The members of the board of trustees of the Orlando Museum of Artwork (OMA) fired the establishment’s director and chief govt, Aaron De Groft, on 28 June amid a scandal surrounding a Jean-Michel Basquiat exhibition on the museum that ended abruptly on 24 June when the FBI raided it and seized 25 work amid questions on their authenticity.
In an announcement, OMA board chair Cynthia Brumback says the trustees are “extraordinarily involved about a number of points with regard to the [Basquiat] exhibition, together with the current revelation of an inappropriate e-mail correspondence despatched to academia in regards to the authentication of a few of the paintings within the exhibition”. Brumback provides, “Now we have launched an official course of to handle these issues, as they’re inconsistent with the values of this establishment, our enterprise requirements, and our requirements of conduct.”
The e-mail correspondence in query was included in an affidavit filed to safe the FBI’s search warrant, and was cited by the New York Occasions. In an e-mail, De Groft threatened an educational (subsequently recognized as College of Maryland artwork historian Jordana Moore Saggese) who was in search of to distance herself from a report she was commissioned to put in writing assessing the authenticity of the works in Heroes & Monsters: Jean-Michel Basquiat, The Thaddeus Mumford, Jr.

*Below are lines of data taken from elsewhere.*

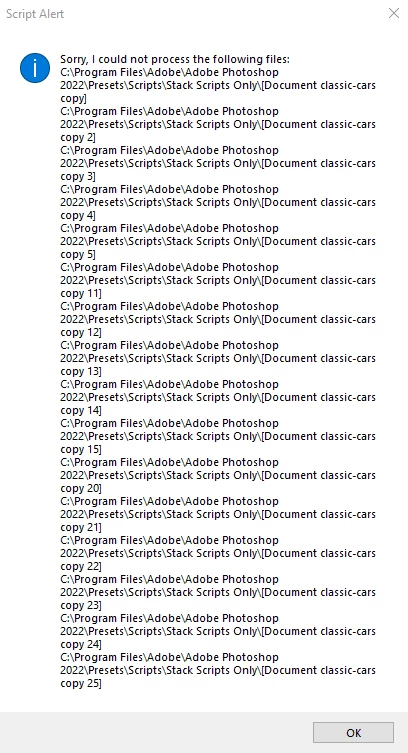The height and width of the screenshot is (753, 408).
Task: Select the 'copy 2]' file path line
Action: click(218, 124)
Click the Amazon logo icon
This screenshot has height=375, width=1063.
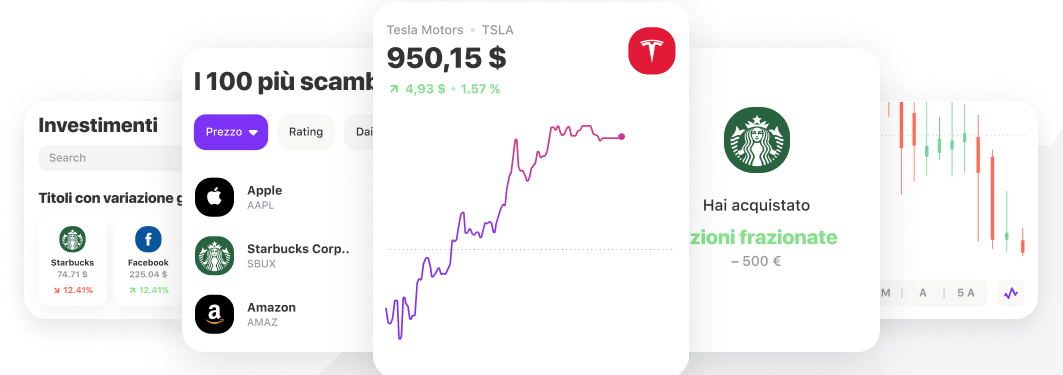pyautogui.click(x=214, y=314)
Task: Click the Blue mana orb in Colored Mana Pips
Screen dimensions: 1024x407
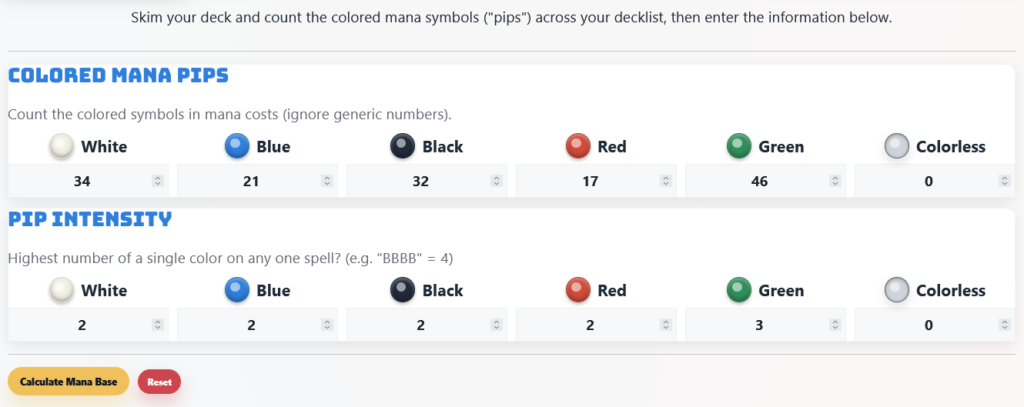Action: click(237, 147)
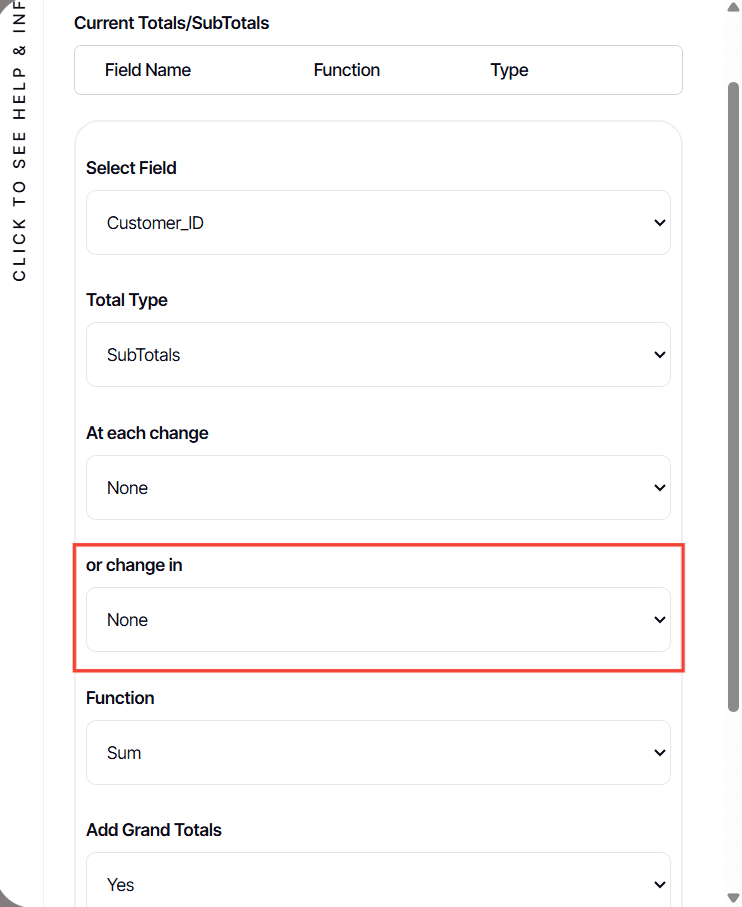Click the Select Field label text
The image size is (742, 907).
coord(131,168)
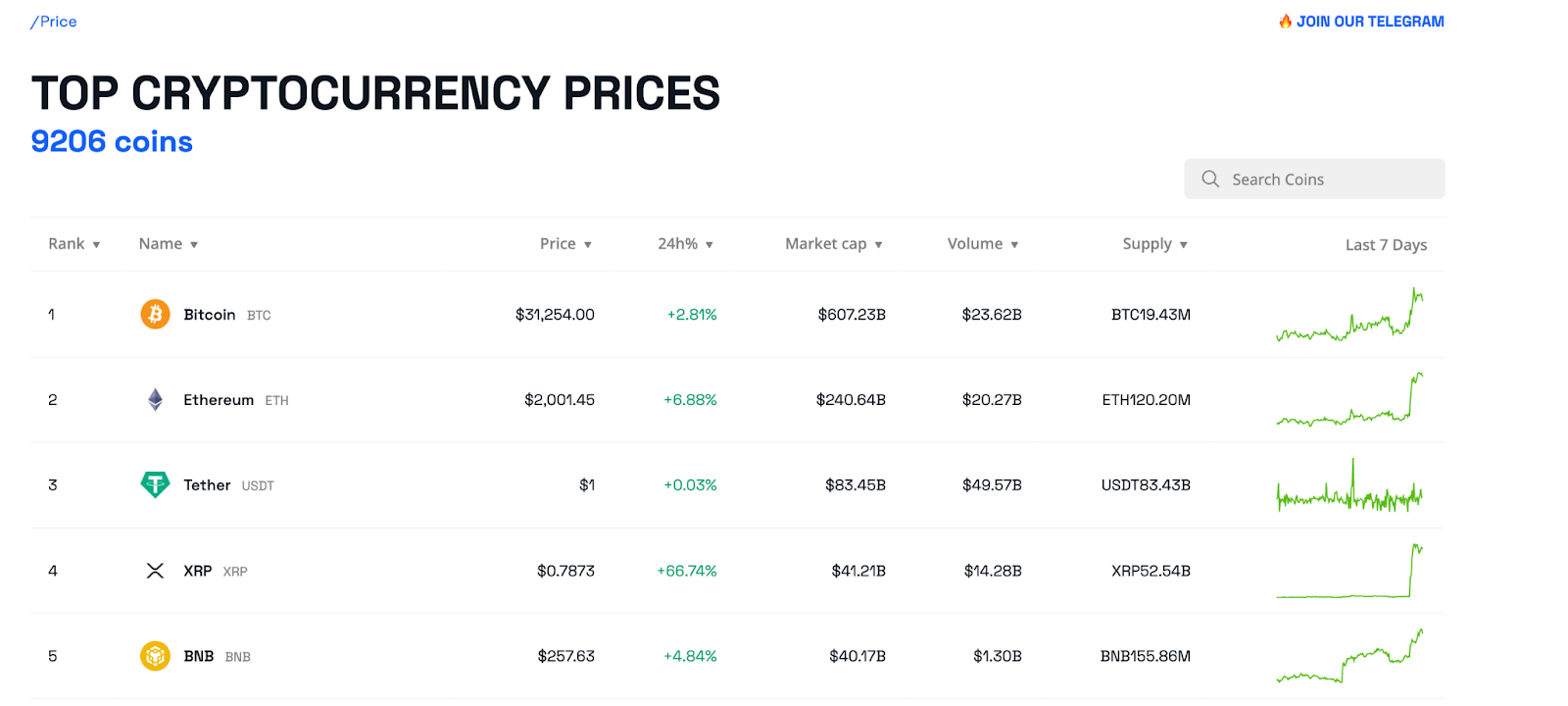Click the Ethereum diamond logo
This screenshot has height=706, width=1568.
tap(154, 399)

Venice Assortment. After Saggese, who was reportedly paid $60,000 for her report, requested that her title not be tied to the exhibition, De Groft wrote, “You need us to place on the market you bought $60 grand to put in writing this? Okay then. Shut up. You took the cash. Cease being holier than thou.” He added, “Do your tutorial factor and keep in your restricted lane.”
Issues concerning the authenticity of the purported Basquiat works in Heroes & Monsters had been first made public in a New York Occasions article in February. On the time, De Groft advised the newspaper: “My fame is at stake as properly… And I’ve completely little doubt these are Basquiats.”

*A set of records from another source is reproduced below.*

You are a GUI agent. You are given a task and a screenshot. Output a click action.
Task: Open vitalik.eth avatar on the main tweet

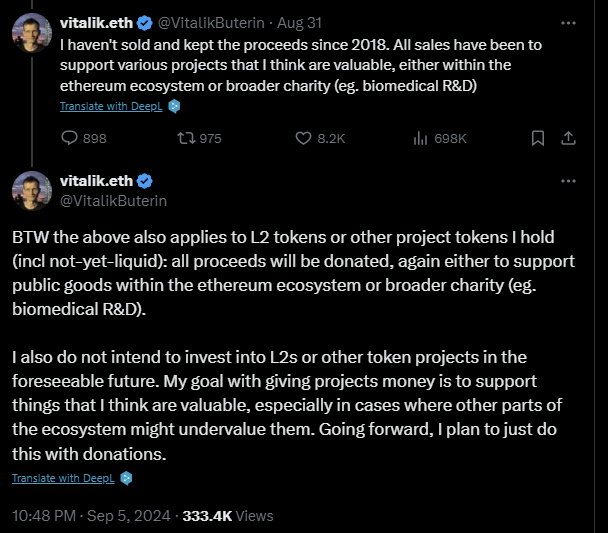[x=32, y=191]
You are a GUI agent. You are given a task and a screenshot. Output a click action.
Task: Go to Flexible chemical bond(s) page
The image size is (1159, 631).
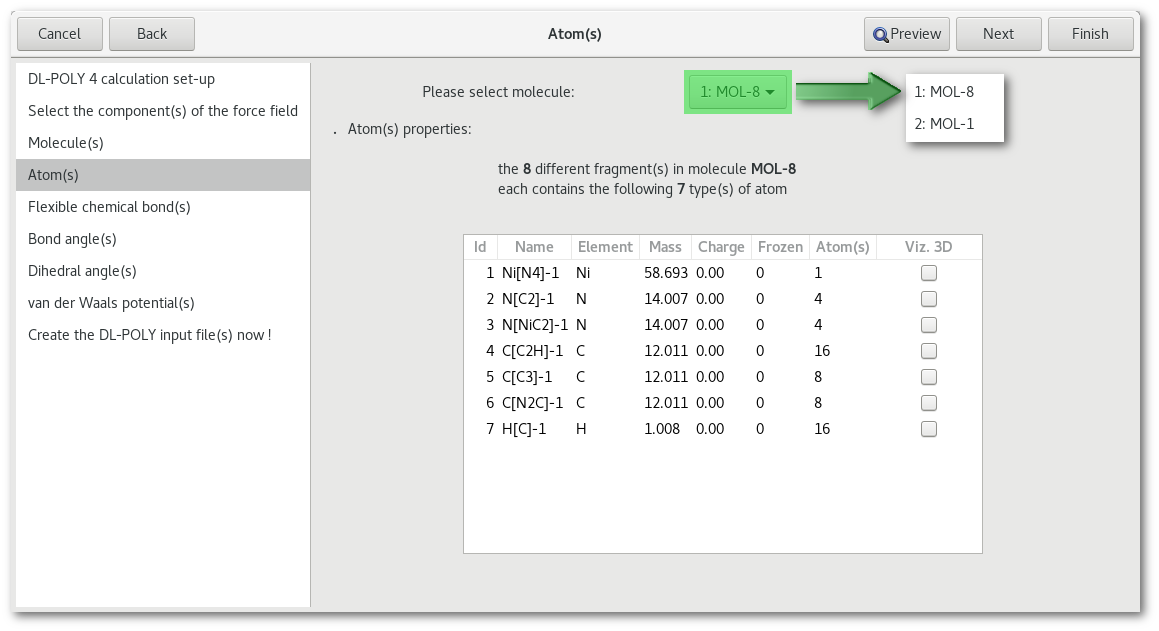pos(109,207)
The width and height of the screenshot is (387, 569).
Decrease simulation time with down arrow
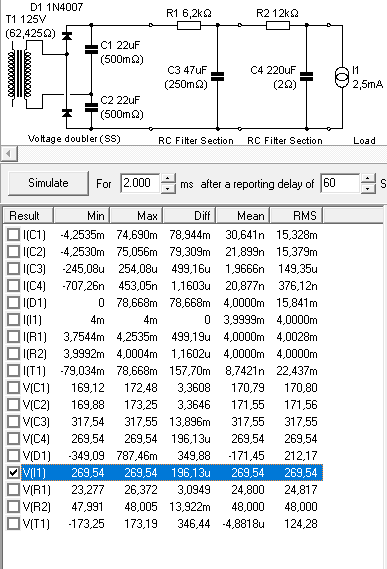167,188
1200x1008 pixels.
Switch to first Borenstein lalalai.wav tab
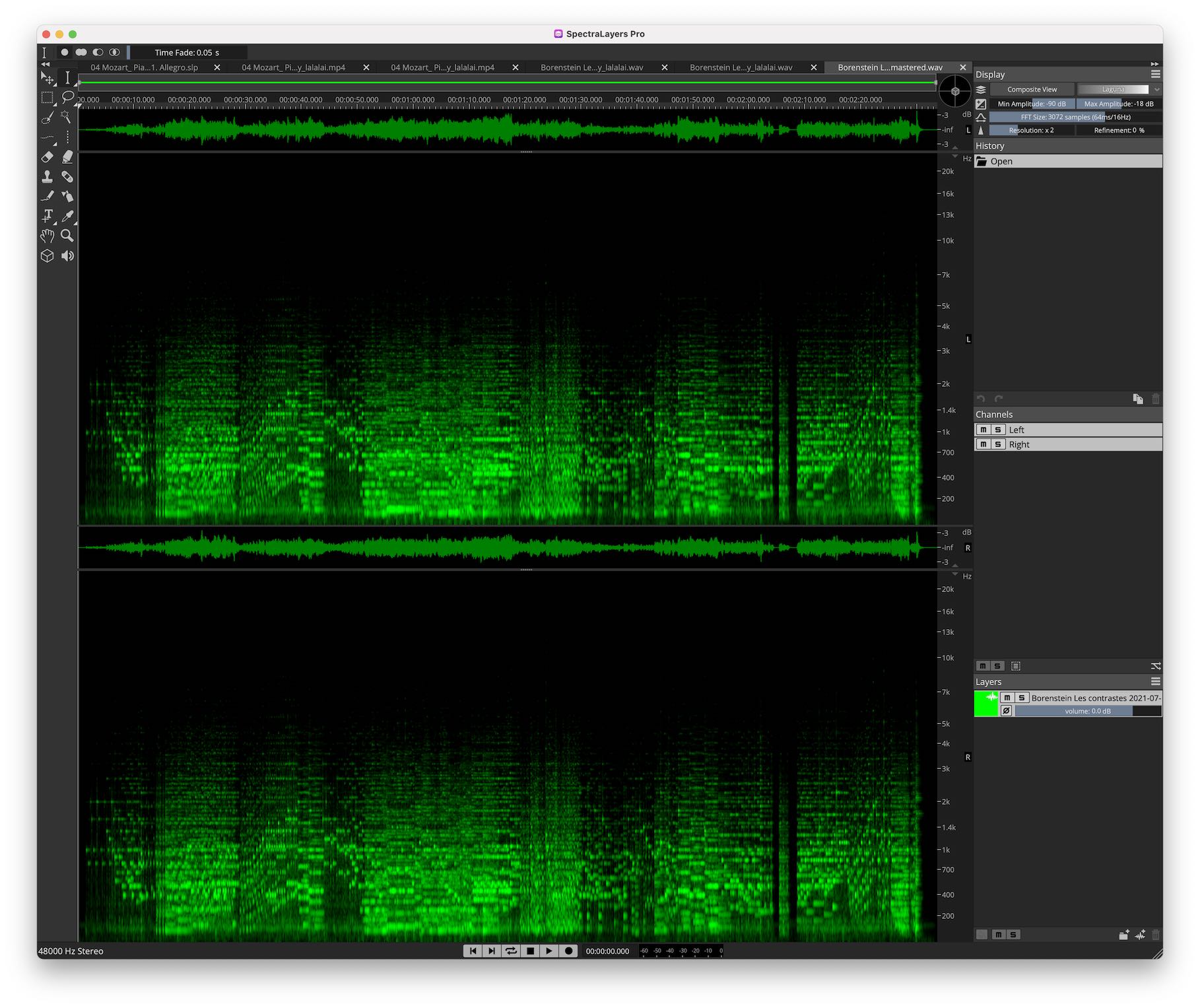(x=591, y=67)
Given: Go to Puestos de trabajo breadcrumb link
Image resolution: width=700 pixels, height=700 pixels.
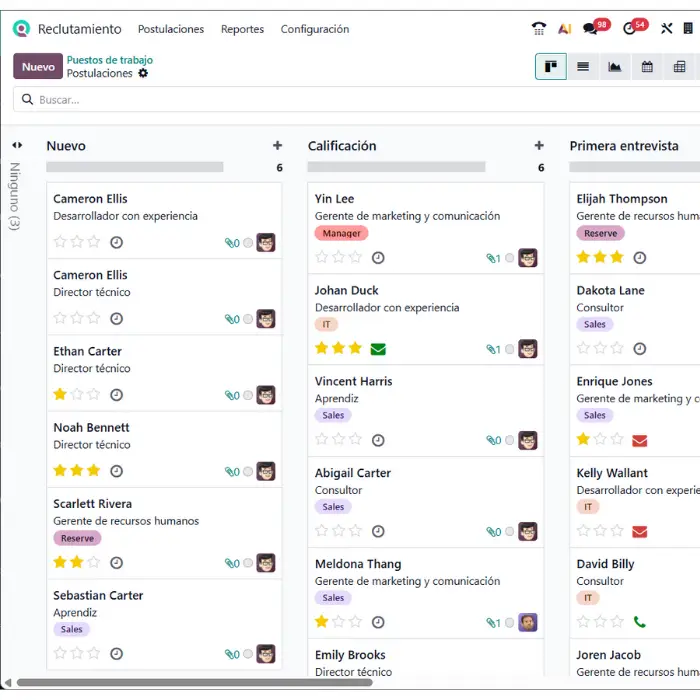Looking at the screenshot, I should tap(110, 60).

De Groft was appointed to guide the OMA in February 2021, following a 14-year stint on the helm of the Muscarelle Museum of Artwork on the Faculty of William & Mary in Williamsburg, Virginia. Previous to that he held positions on the Ringling Museum of Artwork and the Cummer Museum of Artwork and Gardens, each in Florida.
In her assertion, Brumback prompt future programming shall be impacted by De Groft’s ouster, noting that “we’re making some new choices with regard to imminent exhibitions and can announce these plans at a later time”.
The OMA’s chief monetary officer Joann Walfish will function its interim chief.